The year brought more good news for aging mice, and maybe humans, too, as scientists identified the first drug that can extend lifespan in mammals (“First Drug Shown to Extend Lifespan in Mammals”). Rapamycin, an antifungal drug currently used to prevent rejection of organ transplants, was found to boost longevity 9 to 13 percent even when it was given to mice that were the mouse equivalent of 60 years old. Previously, genetic engineering and caloric restriction–a nutritionally complete but very low-calorie diet–were the only proven methods of extending lifespan in mammals (“A Clue to Living Longer”).
Because of its potent immunosuppressant effect, the drug isn’t suitable for this application in humans. But researchers have already found that disrupting part of the same signaling pathway has similar life-extending benefits (“Genetic Fountain of Youth”). Mice with the relevant protein disabled showed superior motor skills, stronger bones, and better insulin sensitivity when they reached mouse middle age. Female mice lived about 20 percent longer than their unaltered counterparts. But male mice, while healthy, didn’t have longer lifespans. (In comparison, caloric restriction boosts longevity by about 50 percent.) Scientists now aim to develop drugs that target this pathway, which is thought to act as a kind of gauge for the amount of food available in the environment.
The emergence in April of a new pandemic flu strain, H1N1, rapidly renewed interest in new approaches to making vaccines (“New Vaccines for Swine Flu”). For the first time during an active pandemic, pharmaceutical companies were able to use faster cell-based production methods to create vaccines against the virus, in addition to the traditional egg-based method. (None of these methods has yet been approved for use in the United States–the vaccine currently available was made in eggs.) In November, an advisory panel for the U.S. Food and Drug Administration declared that a novel method of producing flu vaccines in insect cells, while effective, needs more safety testing before it can be approved (“Caterpillar Flu Vaccine Delayed”). The vaccine, developed by Protein Sciences, based in Meriden, CT, uses a single protein from the virus to induce immunity, rather than a dead or weakened version of the virus. Two other companies began clinical trials of flu vaccines made from virus-like particles–protein shells that look just like viruses but do not contain viral DNA (“Delivering a Virus Imposter Quicker”).
A new approach to brain surgery, tested by a Swiss team earlier this year, allows surgeons to burn out small chunks of brain tissue without major surgery using specialized sound waves (“Brain Surgery Using Sound Waves”). Neurosurgeons used a technology developed by InSightec, an ultrasound technology company headquartered in Israel. The method employs high-intensity focused ultrasound (HIFU) to target the brain. (HIFU is different than the ultrasound used for diagnostic purposes, such as prenatal screening, and has previously been used to remove uterine fibroids.) Beams from an array of more than 1,000 ultrasound transducers are focused through the skull onto a small piece of diseased tissue, heating it up and destroying it. In the study, nine patients with chronic debilitating pain reported immediate pain relief after the procedure.
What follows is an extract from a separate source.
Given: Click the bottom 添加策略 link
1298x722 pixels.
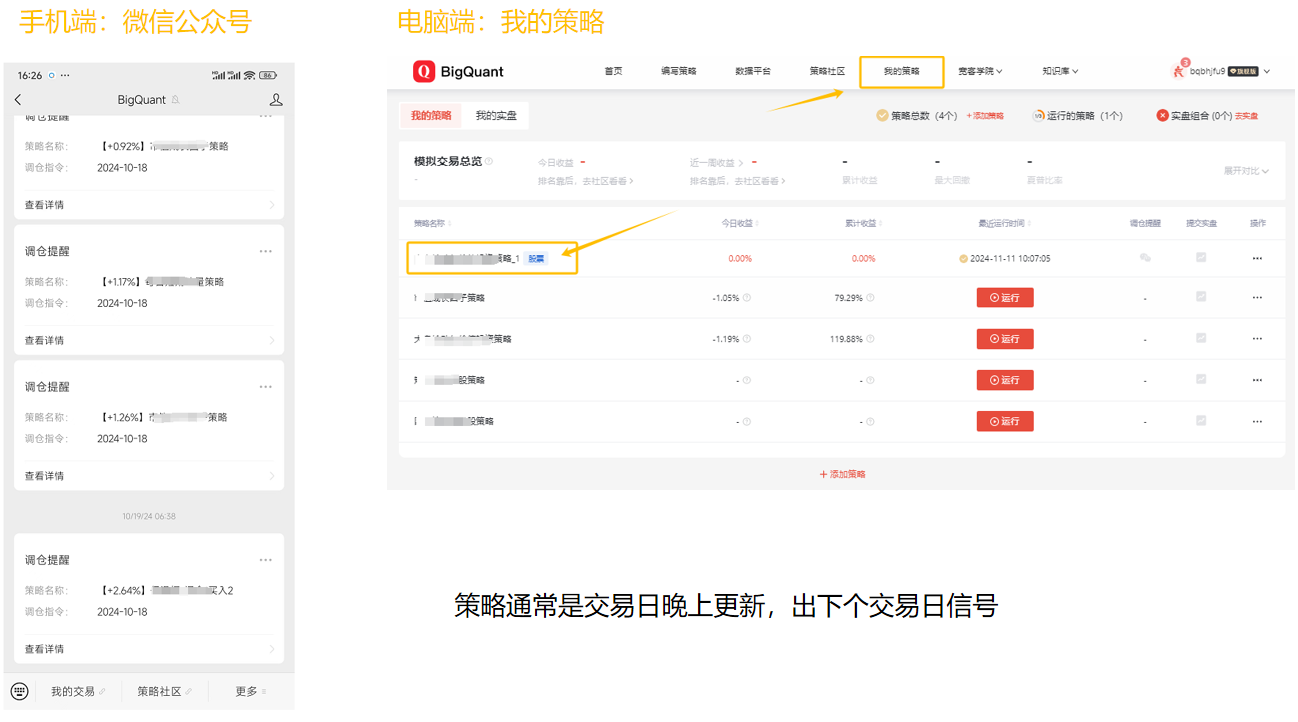Looking at the screenshot, I should [x=842, y=474].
Scientists also hope to co-opt the technologies developed for HIFU to modulate brain activity, using low intensity focused ultrasound to activate nerve cells (“Targeting the Brain with Sound Waves”). This approach might one day provide a less invasive alternative to deep-brain stimulation. This procedure, in which surgically implanted electrodes stimulate parts of the brain, is an increasingly common treatment for Parkinson’s disease and other neurological problems.
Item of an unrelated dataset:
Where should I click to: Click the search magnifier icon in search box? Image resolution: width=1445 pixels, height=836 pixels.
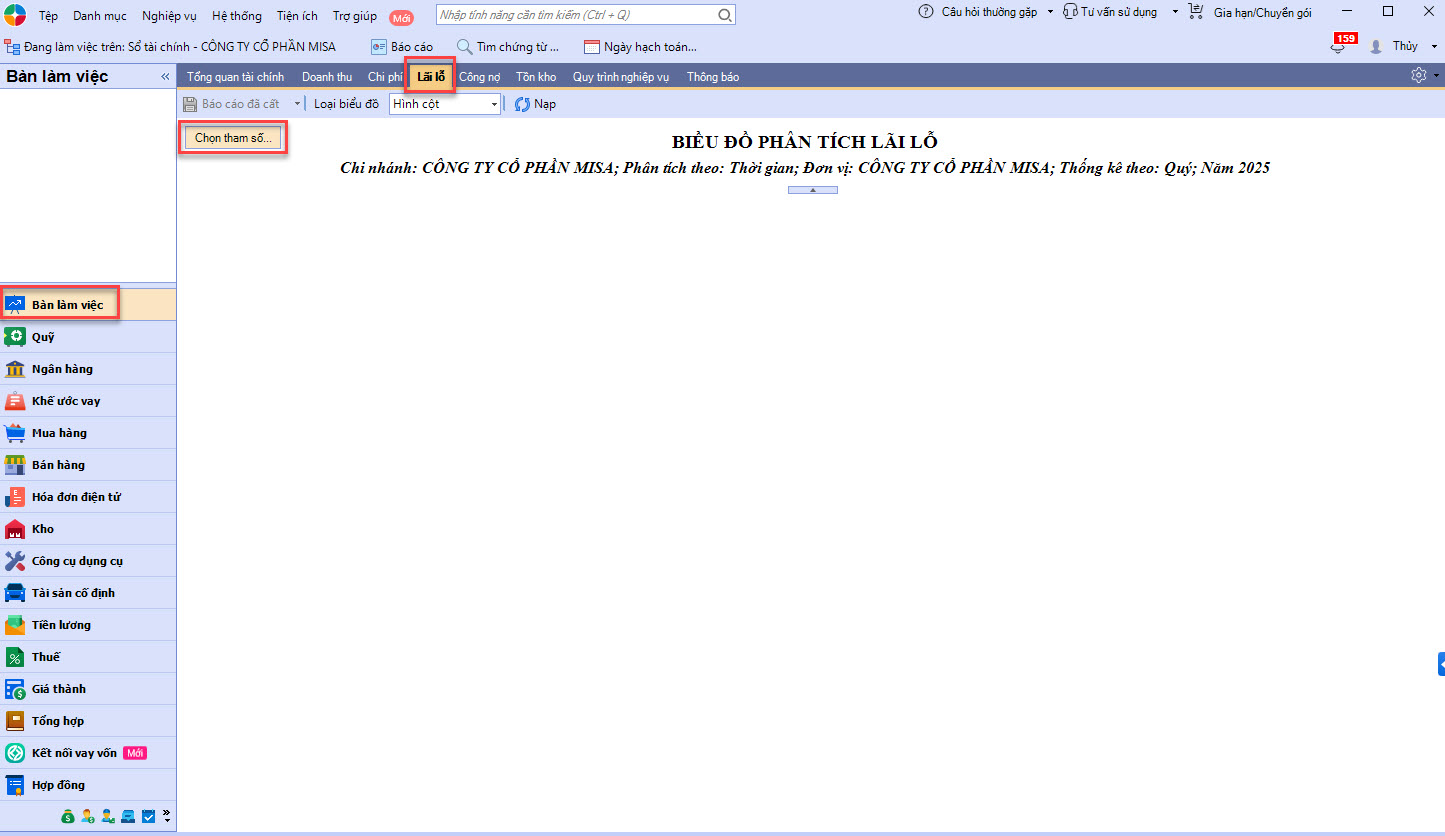[725, 15]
In another first for the brain, scientists discovered this year that our IQ, or general intelligence, depends in large part on our white matter–the fatty layer of insulation that coats the neural wiring of the brain (“Brain Images Reveal the Secret to Higher IQ”). Using a type of brain imaging called diffusion tensor imaging, researchers analyzed the neural wiring in 92 pairs of fraternal and identical twins and found a strong correlation between the integrity of the white matter and performance on a standard IQ test. In addition, the researchers found that the quality of one’s white matter is largely genetically determined. They are now searching for genetic variants tied to white matter and IQ.
A feature in the November issue of the magazine further explored the secret of intelligence, revealing that our smarts may be determined by the function and efficiency of the networks within the brain, rather than the number of neurons or the size of any particular region (“Intelligence Explained”).